Verse for the day

Sunday, October 18, 2009

To Boldly go again ..

Drove down Elandsriver road again. This time with Neville and Sandy. Stopped at Sand-rivier dam.  here are some pics from the trip.

Inside of what I suspect to be a filter station at Sandrivier dam






The Sand river Dam wall


A Pump stattion at the sand rivier dam wall



View from the dam wall




One of the bickers on the road - on the way back from Baviaanskloof.

Sunday, October 11, 2009

To boldly go where I have'nt gone before

On Saturday morning I was on my way to go and take photos of the Van Stadens bridge from the flower reserve when I drove past 'Uncle Freddies' and the turn off to Elandsrivier. And having always wondered where the Elandsrivier road goes, I turned right and followd the road for what would turn out to be about a hundred kilometers of glorious views in the mist and rain.

I had my Camera with me but in the end I took very view pictures. Mostly because of the rain and mist , but also because I realized that no photo will ever be able to do the scenery justice. I had a wonderful time and really enjoyed myself. In the afternoon I ended up at Paul and Helena where we had coffee before taking their dog , Milo, to Schoenmakerskop to go and play on the beach.

I must admit that after this trip I have now used all of the petrol I had available for the rest of the month, but... it was worth it.

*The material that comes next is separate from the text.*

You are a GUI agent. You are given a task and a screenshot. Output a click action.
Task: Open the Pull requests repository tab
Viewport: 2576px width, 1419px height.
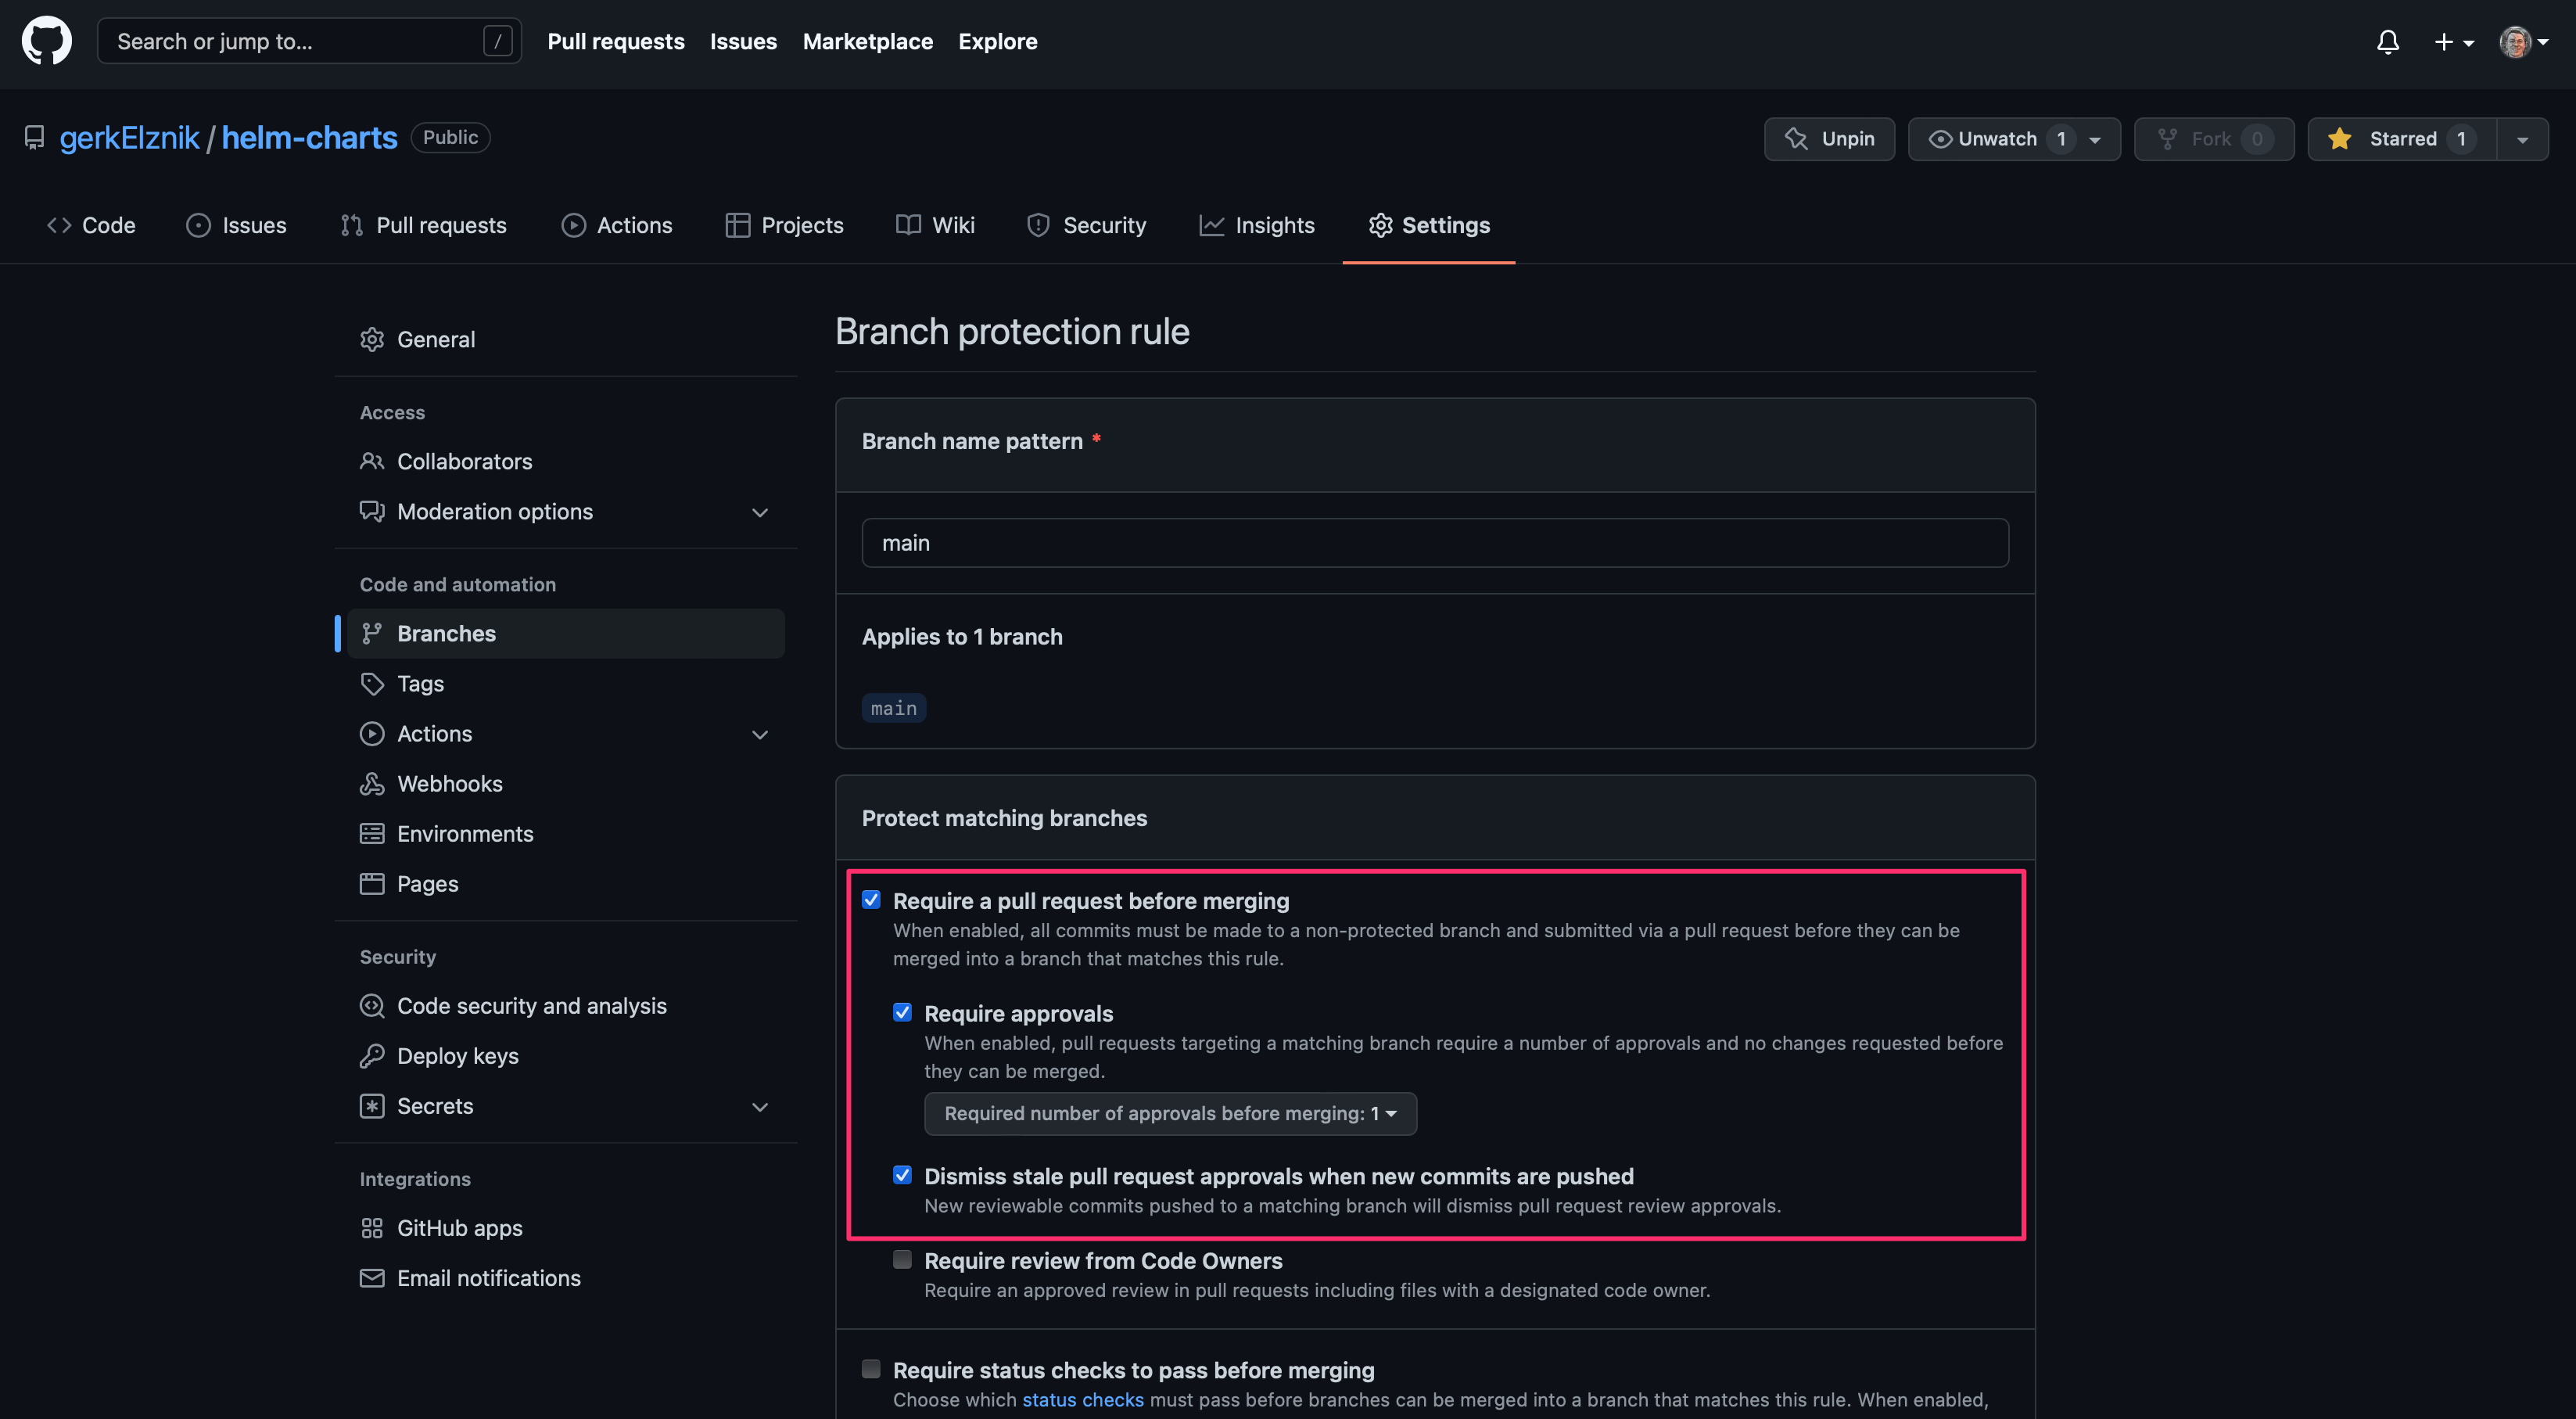click(x=423, y=225)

The only way the trip could have been better would have been if I could do it on a Honda Transalp or Africa Twin.  sigh......

Maybe one day.



Monday, October 5, 2009

This weekend


This Sunday afternoon I had lunch with Paul and Helena. We had a lovely time and had fantastic Lamb that Paul grilled on a rottesserie on his braai and Potatoes , rice , vegies and pudding that Helena prepared.

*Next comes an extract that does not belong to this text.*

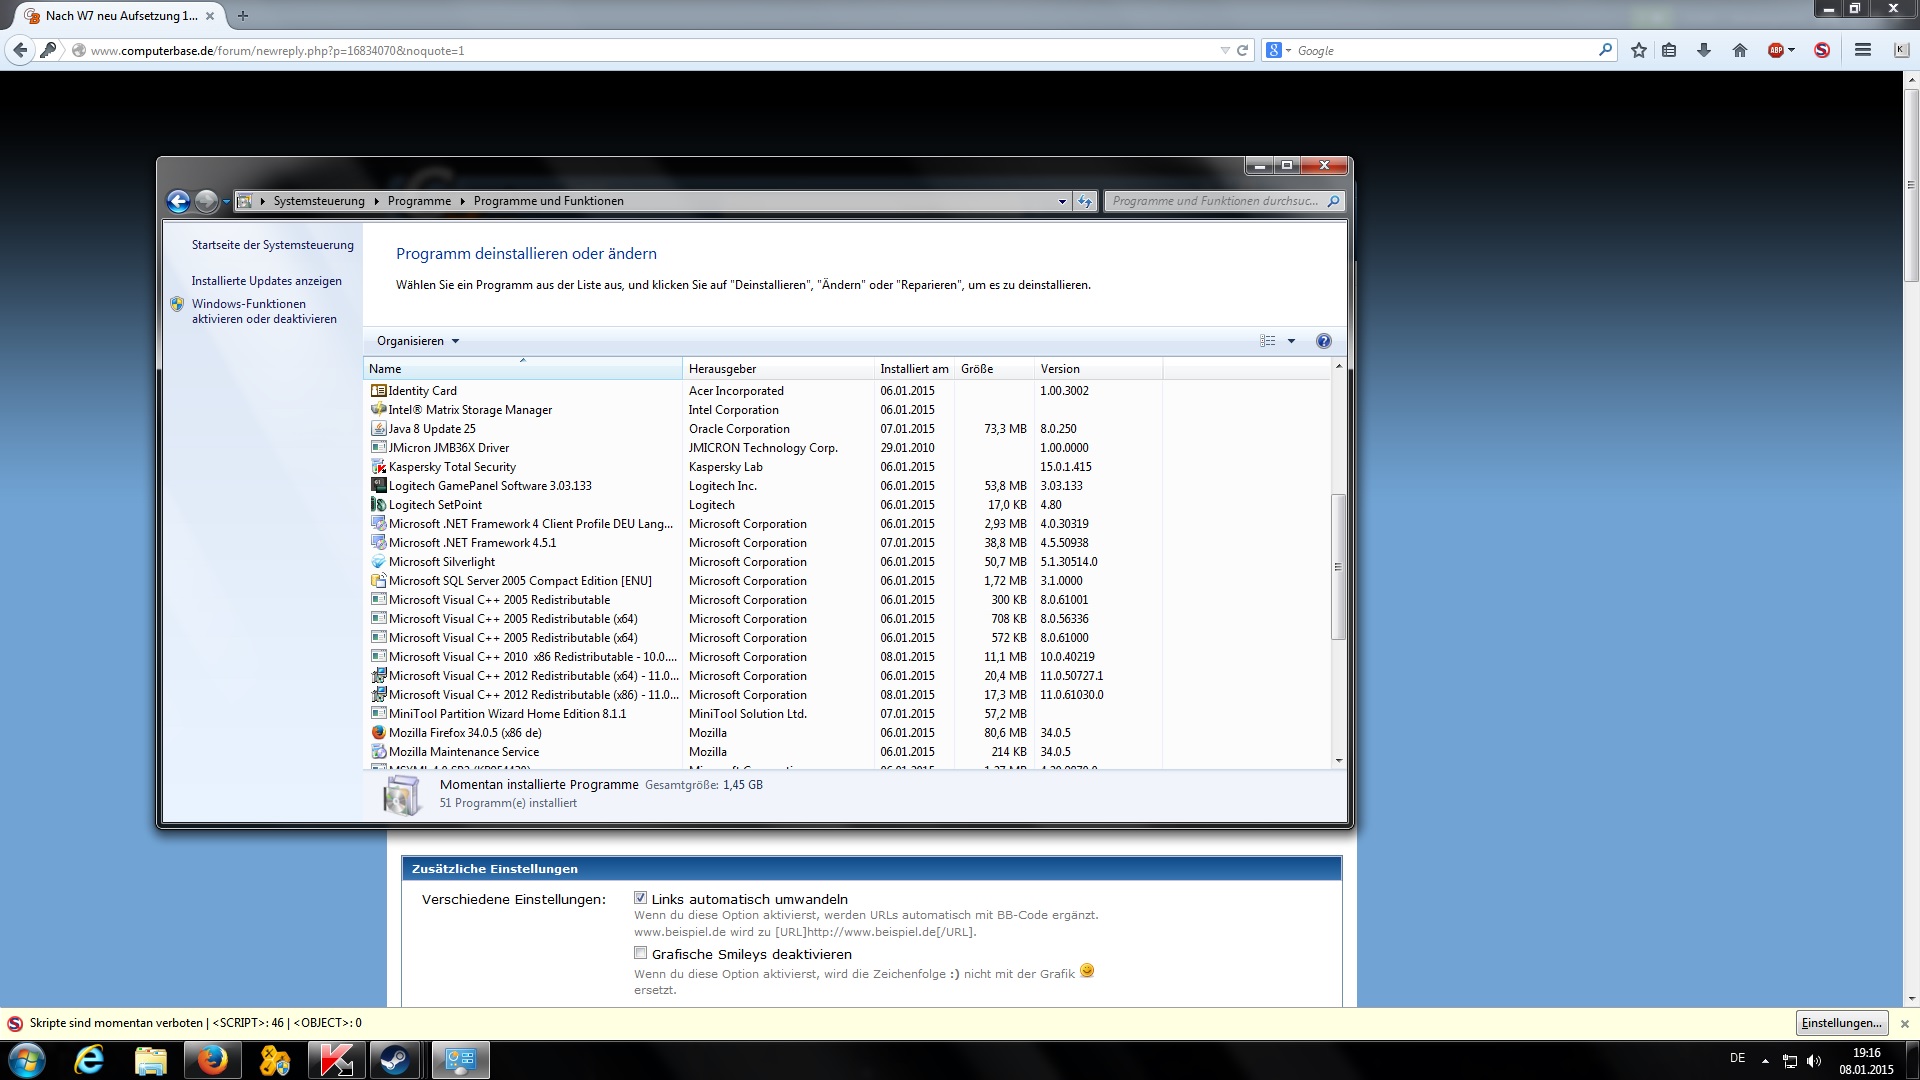The image size is (1920, 1080).
Task: Reload page with the refresh icon
Action: 1243,50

I had a great time with them. After lunch Paul took us for a drive and we ended up at the Van Stadens river Flower Reserve. I did not have my camera with me and had to take this pic with my cell phone. But I promised myself that I will go back soon and go and take some proper pics.

Thursday, October 1, 2009

Love


What a word ?! One of those words that have so many meanings. A word that evokes so many responses and emotions. And a word that I feel the need to blog about. The problem is that I run the risk of hurting people that are close and important to me.

So let us get past the disclaimer first. This post is not intended to hurt or to make anyone feel guilty or worried. This post is there purely to enable me to work through some thoughts and maybe help people understand what is going on in my mind.

Ok , so let me dive right in. I have been married for 10 years. And at the beginning of the year me and Alet got divorced. But while we were married I really loved Alet. In fact, I loved her so much that I often feared that God would take her away from me because I loved her too much. Now, whether I actually managed to convey my love to her in a manner that she could understand , believe and accept, that I am not sure of. But the fact remains that I loved her.

And then , one day , we got divorced.  And now , I find myself with questions when it comes to loving.

Did I love her too much ? Did God take her away becuase I loved her too much ?

If the answer to the above questions is 'No', then I have other questions: Will I be able to ever love another person like I loved her? Will God allow me to love someone else like that?

If I have to be honest , then I need to admit that , at the moment, I am scared to love again. While I long for companionship and love and intimacy , I am scared to love again. Or pursue love again.  But I guess that time heals all wounds.

So I will hang in there.. And maybe one day  I will have answers to my questions.